(Data for locating words and elements)
________________

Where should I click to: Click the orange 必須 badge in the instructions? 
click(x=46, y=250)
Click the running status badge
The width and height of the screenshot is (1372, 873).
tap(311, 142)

________________

THE PROBLEM:
Quote every one of the entries above word for word, preserving each line as it appears.

RESULT OF THE TASK:
Where should I click to: Click the orange 必須 badge in the instructions? 
click(x=46, y=250)
Click the running status badge
The width and height of the screenshot is (1372, 873).
tap(311, 142)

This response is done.